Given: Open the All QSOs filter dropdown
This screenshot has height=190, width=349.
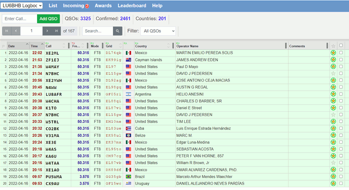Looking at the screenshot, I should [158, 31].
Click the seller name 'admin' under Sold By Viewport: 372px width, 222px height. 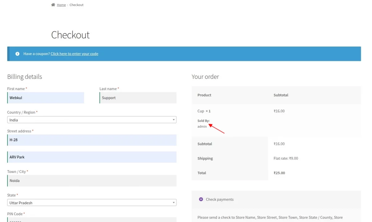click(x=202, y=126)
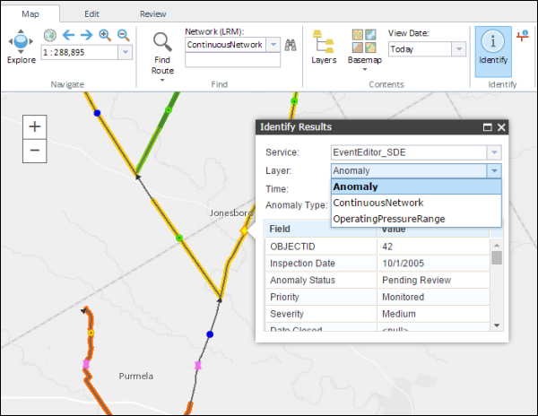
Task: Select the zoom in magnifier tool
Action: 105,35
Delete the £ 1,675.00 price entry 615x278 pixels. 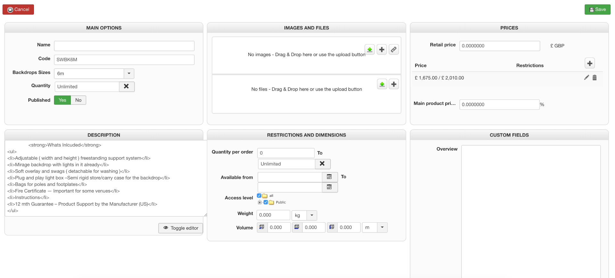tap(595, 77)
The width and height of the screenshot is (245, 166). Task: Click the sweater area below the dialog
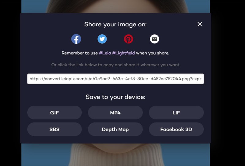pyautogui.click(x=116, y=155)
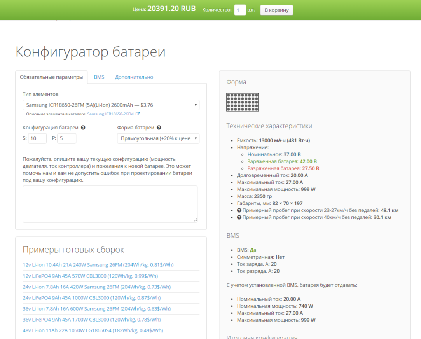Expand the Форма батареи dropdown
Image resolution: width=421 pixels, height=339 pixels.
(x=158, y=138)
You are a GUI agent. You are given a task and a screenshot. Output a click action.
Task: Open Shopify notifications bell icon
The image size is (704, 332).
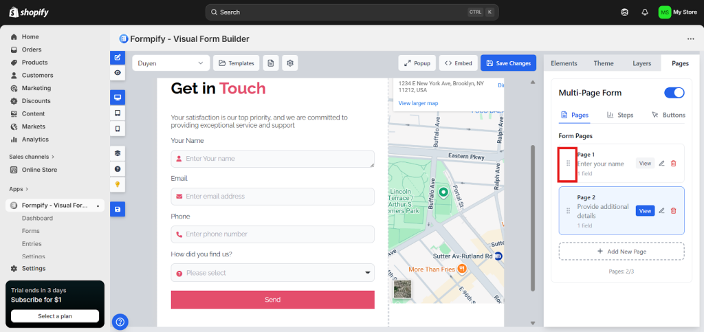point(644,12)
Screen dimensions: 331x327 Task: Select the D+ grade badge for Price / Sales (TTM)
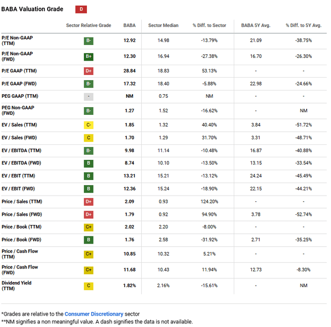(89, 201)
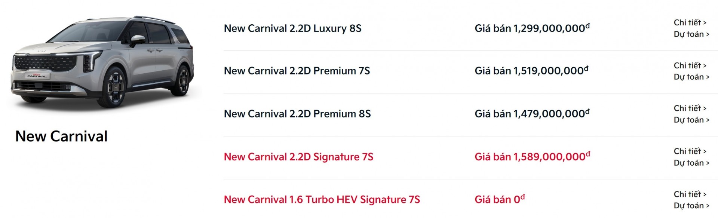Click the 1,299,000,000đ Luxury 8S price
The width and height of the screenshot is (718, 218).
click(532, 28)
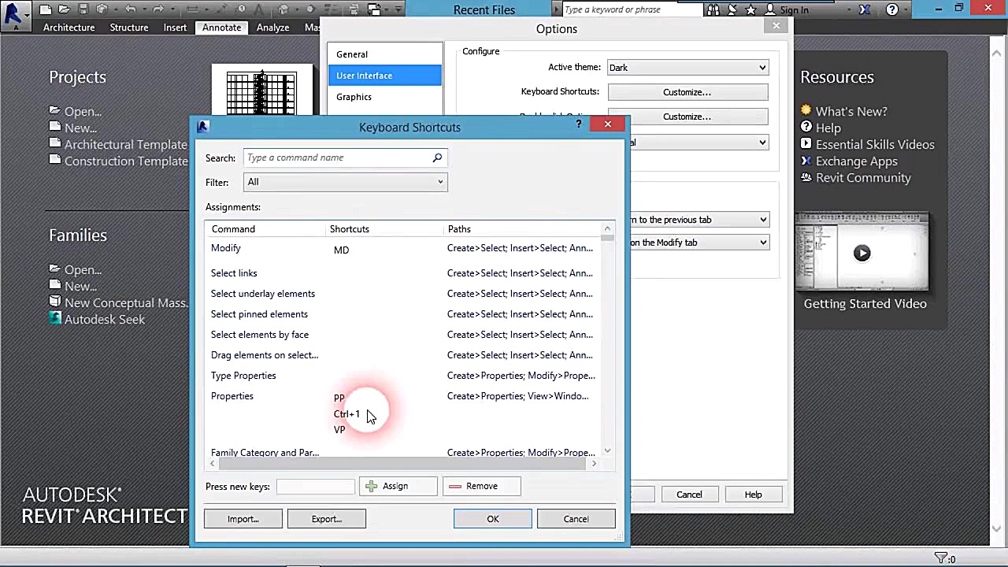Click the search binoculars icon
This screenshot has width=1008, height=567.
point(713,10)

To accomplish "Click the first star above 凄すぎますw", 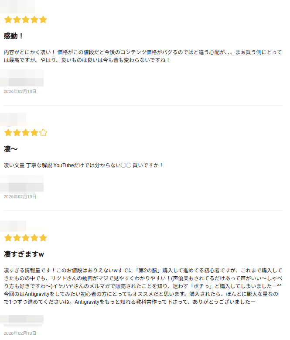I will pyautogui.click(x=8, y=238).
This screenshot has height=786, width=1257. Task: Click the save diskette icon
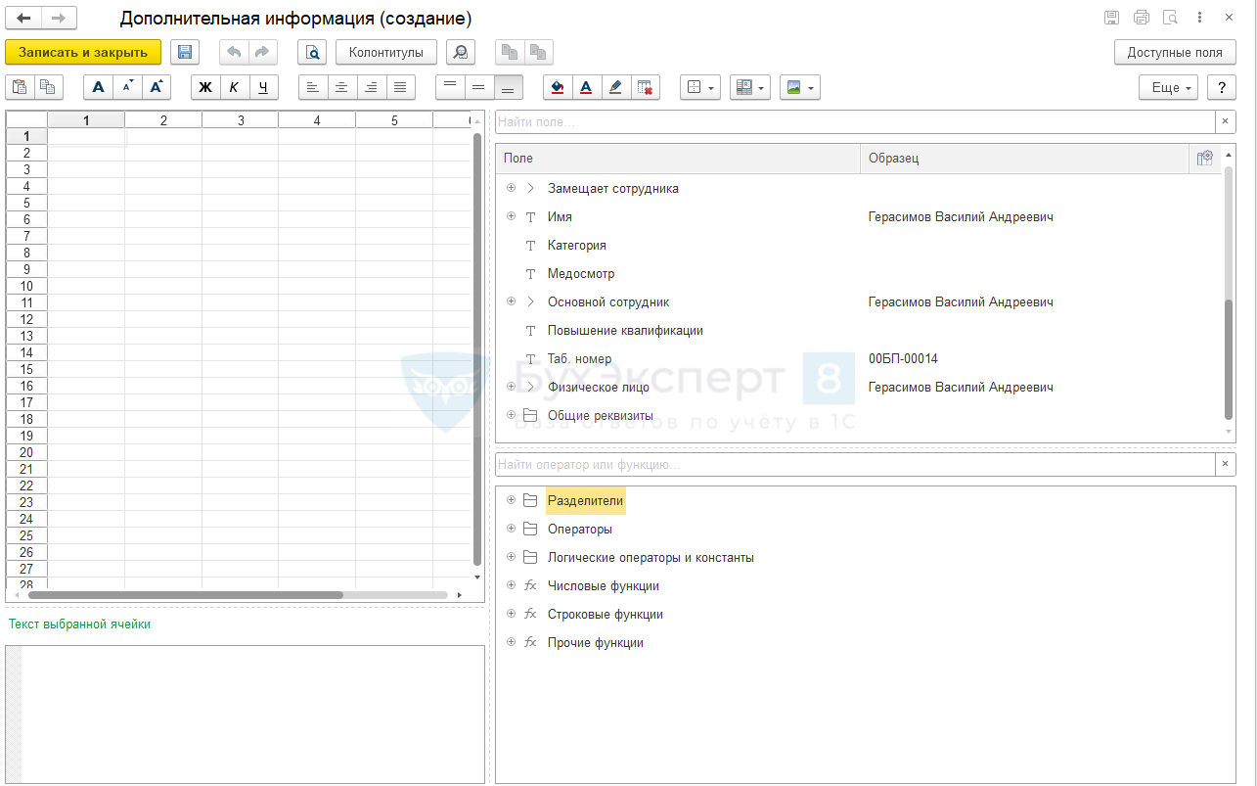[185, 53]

#### Brief:
Give the number of lines in the listing that hold the string "Open", and supply nothing further.

#### Expected answer:
2